Personally, I guess I would still consider it to be a *conjunction*. But if the real grammarians who stay up at night tossing and turning over this stuff since the 1700s are not in agreement about it either, everyone can probably just make up their own mind about it, I suppose.

* Bottom Line:
●Just something to remember* about *than me* vs. *than I* in this sort of comparison [That’s what we’re really all talking about here.]
●Most Americans would not know about a preposition from a conjunction in this case because the structure is just naturally ingrained from day one. [just like _C'est mois_ is in French]
●Ain’t gonna make no difference nowhow what you call it. I never really saw an explanation before this.
Not important, not needed—just the usage is.
●In the end it _is_ all very “pedantic,”*** usage by the experts, the word they used in the excerpt.
***pe·dan·tic  (pə-dăn′tĭk)
adj.
Characterized by a narrow, often ostentatious concern for academic knowledge and formal rules: a pedantic attention to details.

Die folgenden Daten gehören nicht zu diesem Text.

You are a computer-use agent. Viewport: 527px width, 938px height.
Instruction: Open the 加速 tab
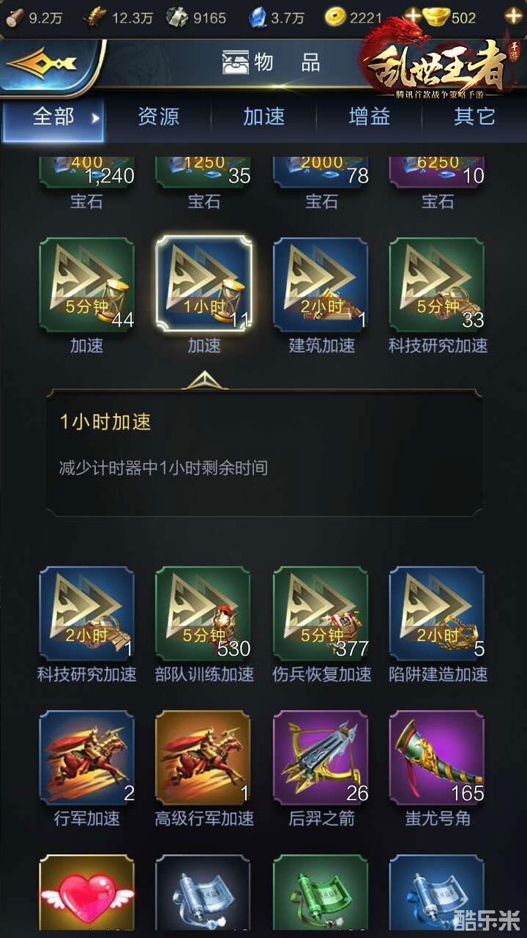[264, 117]
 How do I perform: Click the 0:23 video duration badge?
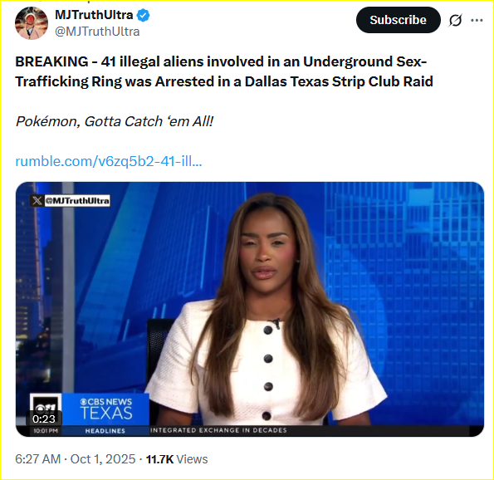point(44,419)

[All respectfully stated. Please don’t take it any other way.]


----------



## Schlabberlatz

Ich kenne die Erklärung – wobei ich nicht weiß, ob es stimmt – dass das einfach mit der Sprachgeschichte zusammenhängt. Zuerst war das Englische eine synthetische Sprache, Stichwort: Völkerwanderung … Angeln, Sachsen, Jüten …

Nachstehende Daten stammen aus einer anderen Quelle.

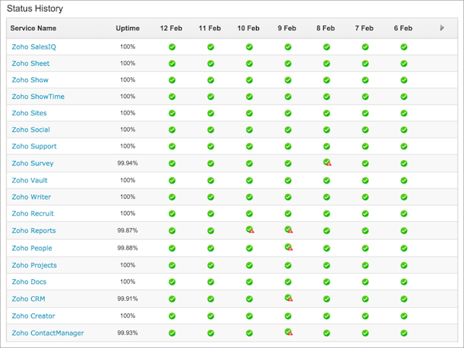Click Zoho Reports warning icon for 9 Feb
Image resolution: width=464 pixels, height=348 pixels.
pyautogui.click(x=288, y=230)
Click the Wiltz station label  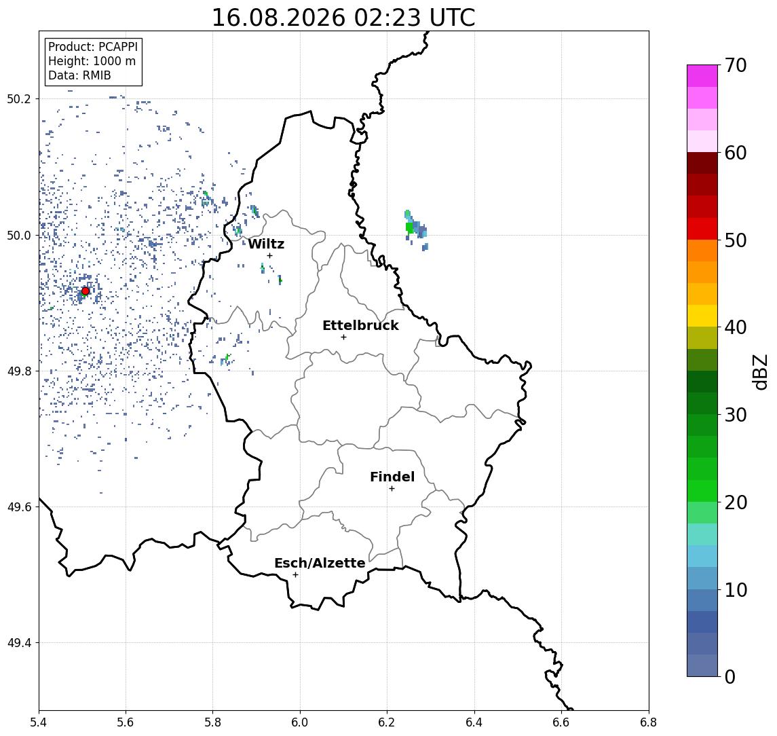(266, 244)
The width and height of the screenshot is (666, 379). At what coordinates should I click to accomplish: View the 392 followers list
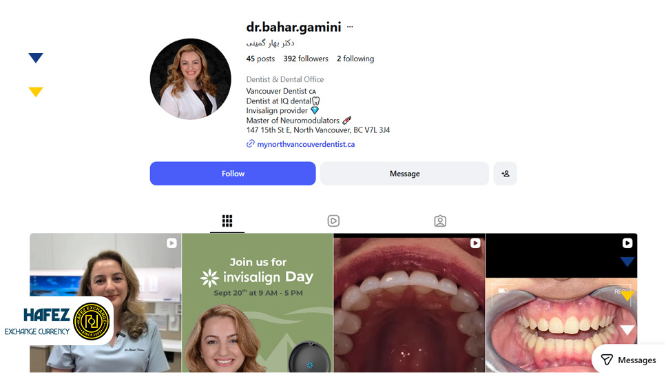click(306, 59)
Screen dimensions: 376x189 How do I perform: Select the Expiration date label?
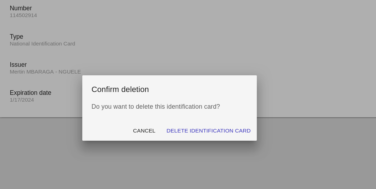pyautogui.click(x=30, y=93)
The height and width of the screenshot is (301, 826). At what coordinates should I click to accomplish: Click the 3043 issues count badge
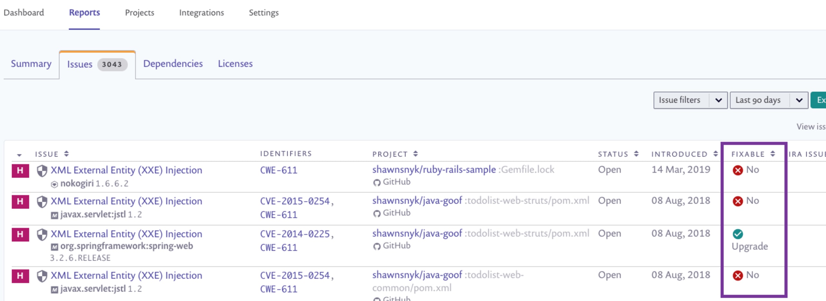[112, 64]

Später wandelte es sich zur analytischen Sprache, wodurch die Satzstellung strenger wurde, also die Reihenfolge S – V – O, Ausnahmen bestätigen die Regel. Die erste Position ist die ›subject position‹, die dritte die ›object position‹. Wenn etwas in der ›object position‹ steht, wird es eben wie ein Objekt dekliniert, weil das halt so üblich ist für etwas, das in dieser Position steht   

 "He is taller than me."


----------



## ablativ

Perseas said:


> The second part of the comparison takes this form: "than + object form of the pronoun".
> bearded: "... in languages with declensions, like German, the 2nd term of the comparison is *always* in the same case as the first term ..."



What about this sentence? _He likes Paul better than me.
_
Pretty ambiguous: _Does he like Paul better than I (do)_? _Paul_ and _me/I _are nominatives.

Or in the meaning of: _Does he like Paul better than he likes me?_ _He_ is nominative, and _me _is accusative (direct object) in this sentence.


----------



## Hutschi

Schlabberlatz said:


> ...
> 
> Später wandelte es sich zur analytischen Sprache, wodurch die Satzstellung strenger wurde, also die Reihenfolge S – V – O, Ausnahmen bestätigen die Regel. Die erste Position ist die ›subject position‹, die dritte die ›object position‹. Wenn etwas in der ›object position‹ steht, wird es eben wie ein Objekt dekliniert, weil das halt so üblich ist für etwas, das in dieser Position steht
> 
> "He is taller than me."


This could also explain “it's me“, if it is true.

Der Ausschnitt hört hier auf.